Ясно же как день, что это сообщение прислано как заглавная новость. Сообщение официальное и будет закреплено на самом видном месте. А рядом с этой публикацией будет отображена самая популярная на данный момент – повествующая о смерти Архонта Сидоренко И.П. от гнусного пьянства со всеми вставленными в неё благоглупостями. Ничем хорошим такое соседство закончиться для Груздебулкина не могло. Может, ещё и для Фогеля вместе со всей «Свободой слова».
– Я же правда там был… Пробы при мне отбирали… Снимков наделал… Ф-ф-фогель Иоганыч! Д-делать то что теперь? – сиплым мышиным писком пробился сквозь каштан в горле Аскольд.
– Я не снатть, што делатть тэперь айне думмер6 торопыга. Я снатть, што у него эсть пифгодынни7, ту пабликейшн .Фи творит ремонт ду ситуасьон. Иначче фи есть слэндерер8, Хрусдебюлкин, получайт а-та-та, анальниш штрафе.9 Дура лекс сет лекс10.– Рудольф Иоганнович откинулся на спинку кресла и неожиданно чисто произнёс. – Пшёл вон, дуралей.
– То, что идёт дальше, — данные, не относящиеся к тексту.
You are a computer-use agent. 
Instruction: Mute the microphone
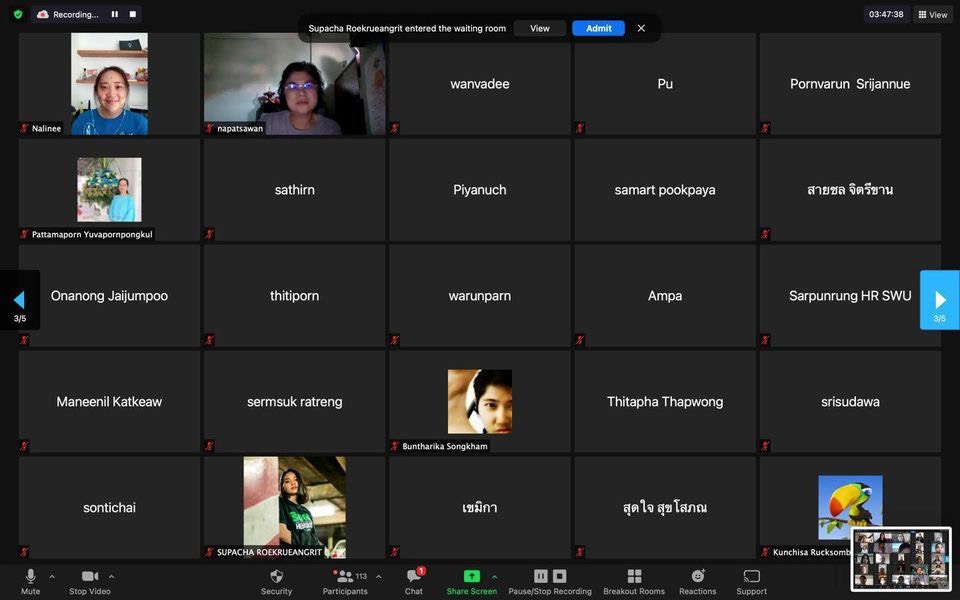point(30,581)
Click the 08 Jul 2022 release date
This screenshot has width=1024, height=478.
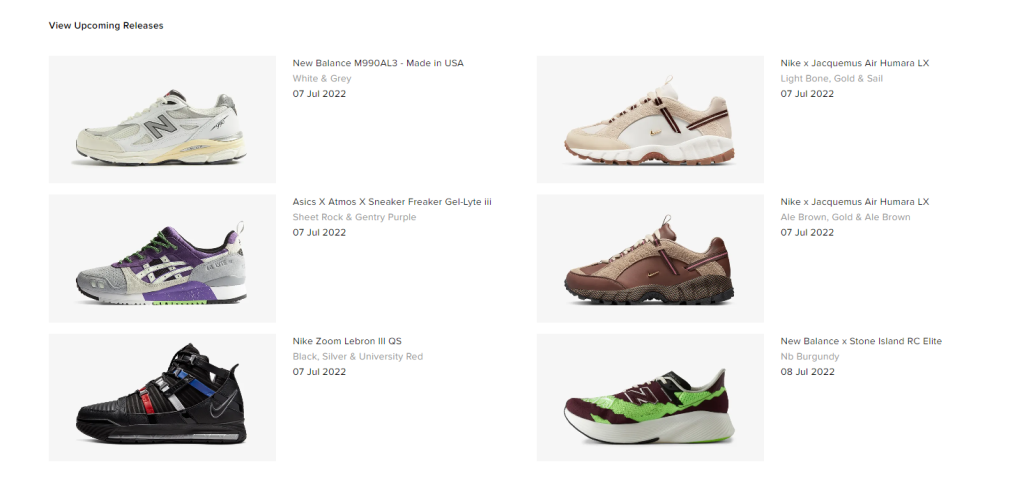807,372
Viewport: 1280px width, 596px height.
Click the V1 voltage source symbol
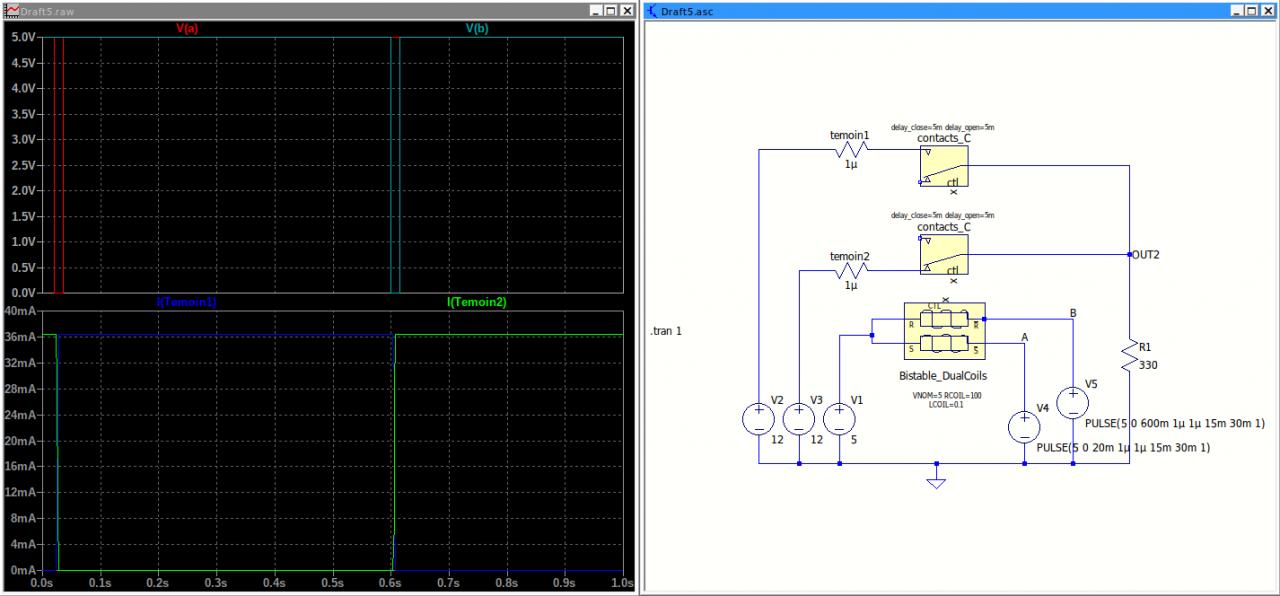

Аскольд пулей выскочил из кабинета, жестоко приложив коленку о дверной косяк, и с шипением покатился по коридору в «ИЧПОКХ», подпрыгивая на здоровой ноге. Рентген, подаривший несостоявшемуся баловню судьбы полчаса для исправления ситуации, поступил, конечно, по-своему благородно, но что можно сделать за этот срок? Признание материалов клеветой означало снятие их с публикации, с помещением на их место отметки о понесённой нерадивым писакой каре, а это безвозвратный конец карьеры, изгнание!
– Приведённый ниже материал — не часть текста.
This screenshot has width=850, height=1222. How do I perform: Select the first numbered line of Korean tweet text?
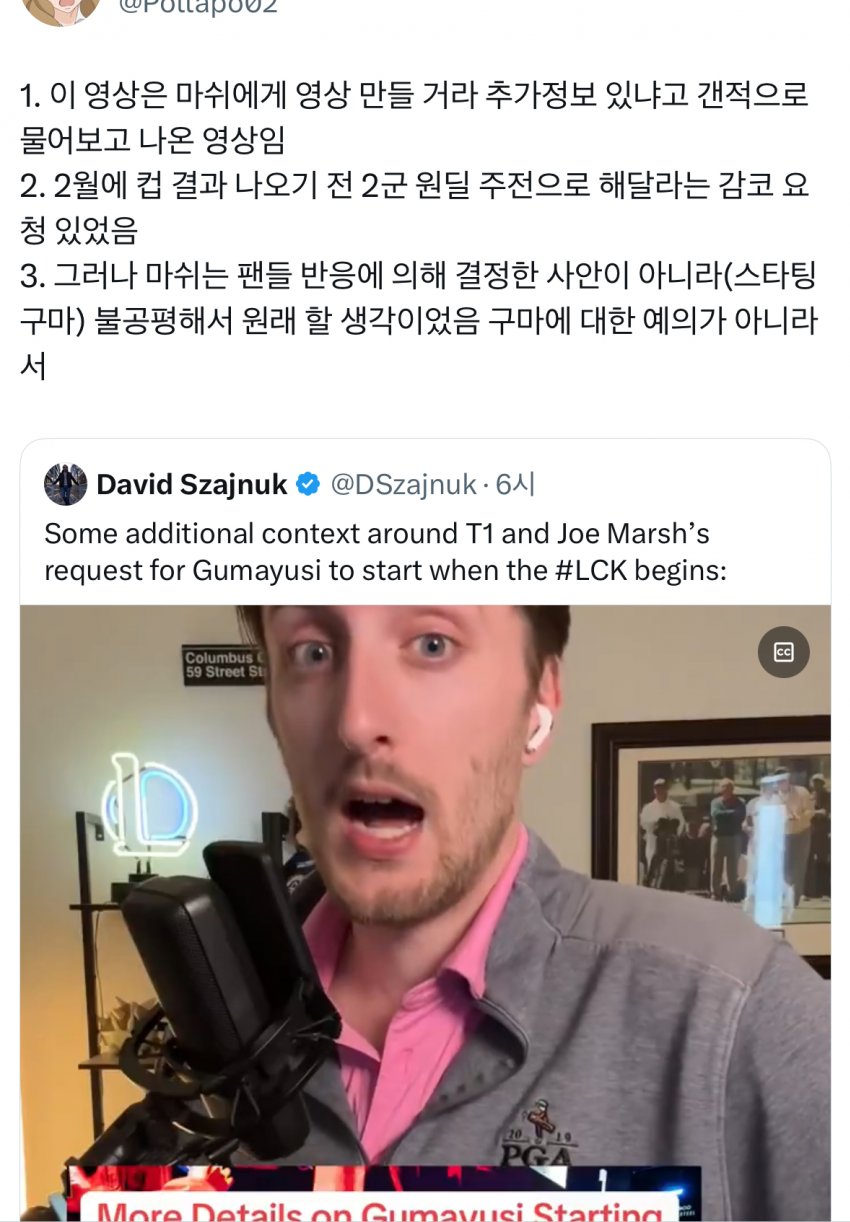[414, 117]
Груздебулкин пинком распахнул дверь в родной кабинет и камнем рухнул на своё место. Жихарь осмотрел растерзанного друга, присвистнул, плотно прикрыл дверь, после чего уселся поудобнее и сложил руки на столе ладонями вниз, как образцовый ученик со старинного агитплаката.
– Орал? – участливо поинтересовался он.
– Скорее, анал… – всхлипнул Аскольд. И добавил озлоблено. – Цахер махер парикмахер, Гитлер капут, всего хорошего. С отсрочкой на полчаса, – он дернул себя за ворот. – Некролог прислан к нам от имени правительства. Сообщается, что новопреставленный Архонт был личность безупречная и погиб смертью храбрейших на самом острие опаснейших исследований, предварительно породив новую отрасль науки по внешним технологиям. А у меня он – пьянь. И если через… – Груздебулкин посмотрел на часы, – …двадцать шесть минут я не исправлю положение – мне абзац.
– Эге… Пьянь, говоришь? А ты анализы на метилкарбинол сам видел?